This weekend, I went to my Alma Mater for an African Fashion Show held by an organization I used to be VP of. Afterward, me and some alums went to eat where we laughed ourselves into hurting vocal chords. Reminiscing is always a good time. So since we still wanted to hang, we somehow convinced ourselves that it would be a good idea to go to the Show’s Reggae Afterparty, which was at the school’s Union, and would be filled with Undergrads. I haven’t been to any of these Union parties since my sophomore year of college, when my desire to sweat like a marathoner from dancing so hard ended (And since that incident with the Ques where they threw me in the air over their heads. We shan’t rehash that right now though).
But our desire to
spend the next 3 hours irritated hang out and roast undergrads won us over, so we went. I will admit that I was expecting debauchery, but I guess not to the extent I saw. The moment we walked into that party, we felt so outta place. Me and the BFF O.N.E. stood with our arms crossed.
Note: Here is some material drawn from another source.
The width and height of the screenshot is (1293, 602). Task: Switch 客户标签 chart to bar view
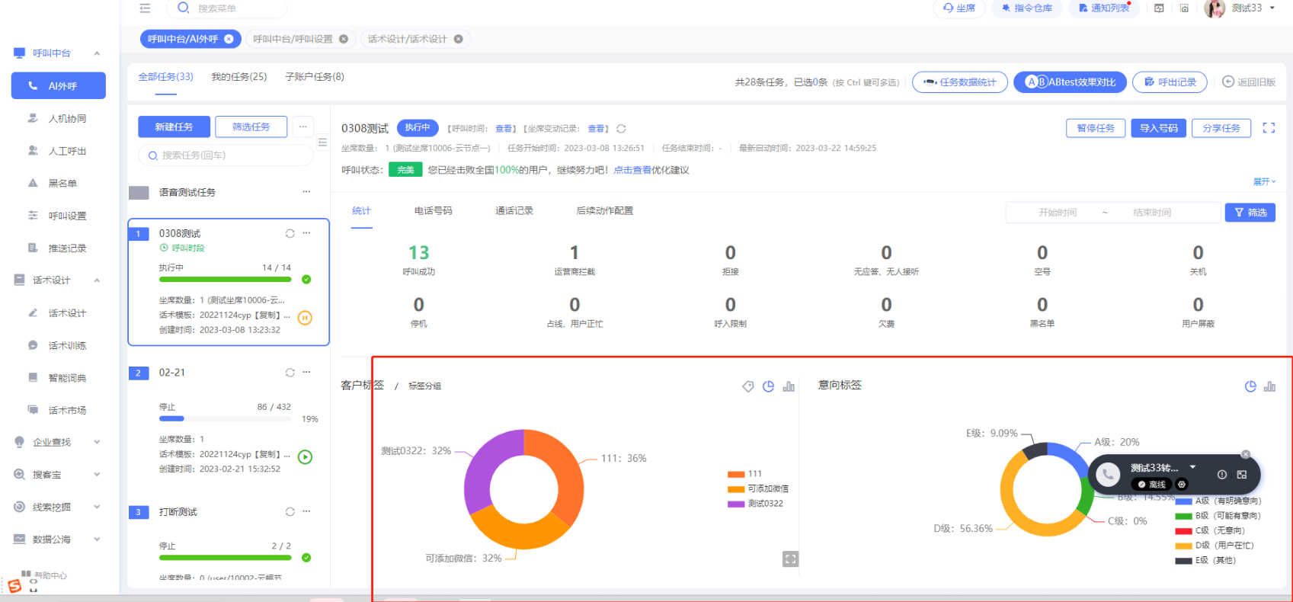tap(789, 387)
We couldn’t help it because we remembered why it had been 5 years since we had been to such a party.
We walked into a Saturday night on Cinemax. Reggae + horny undergrads = Soft core porn in live action. I couldn’t see the faces of any girl because they were touching the floor while booty tooting, and dancing. They were doing something brash but there was no cash. All that strangeness came with no change. Even in my hottest Urban Youth days, I never touched the floor while dancing (I swear on frankincense, murrh and gold). People were basically having sex with clothes on. If sperm could travel through denim, 400 undergrads would have been impregnated.
I felt all icky for witnessing this on the sabbath (it was already after 12 so it was Sunday). Lawd forgive me for bearing witness to the foolery in this den of iniquity. I was standing there with a scowl on my face, looking like a chaperone at the high school homecoming dance. A couple of folks I knew were dancing so hard that I threatened to call their mamas. I even almost told one young man to pull up his pants because they were by his knees and all I could see were his drawers. Turrble! Then one girl who had no belt on was juking so hard that her pants were falling down and I could see her striped fruit of the looms. UGH! Folks were axting like they lacked home training. Shaming mamas and whatnot.
The coupla times I did dance, the DJ played some African music, and me and my cuzzo decided to act out a little. “She Got her Own” came on and since that is my JAM, I was twurking a little but after 3 minutes, I was done. When I was TRULY TRULY done was when the DJ started playing House Music. At a REGGAE party. I felt like I was at a house party in someone’s basement when folks started footworking. “Get down Lil Mama” and “Let me bang” played and it was a WRAP for any semblance of sense in that spot. Betwixt the girls who almost broke their backs from popping their booties so hard and the dudes who almost tripped and fell from over-footworking, iQuit.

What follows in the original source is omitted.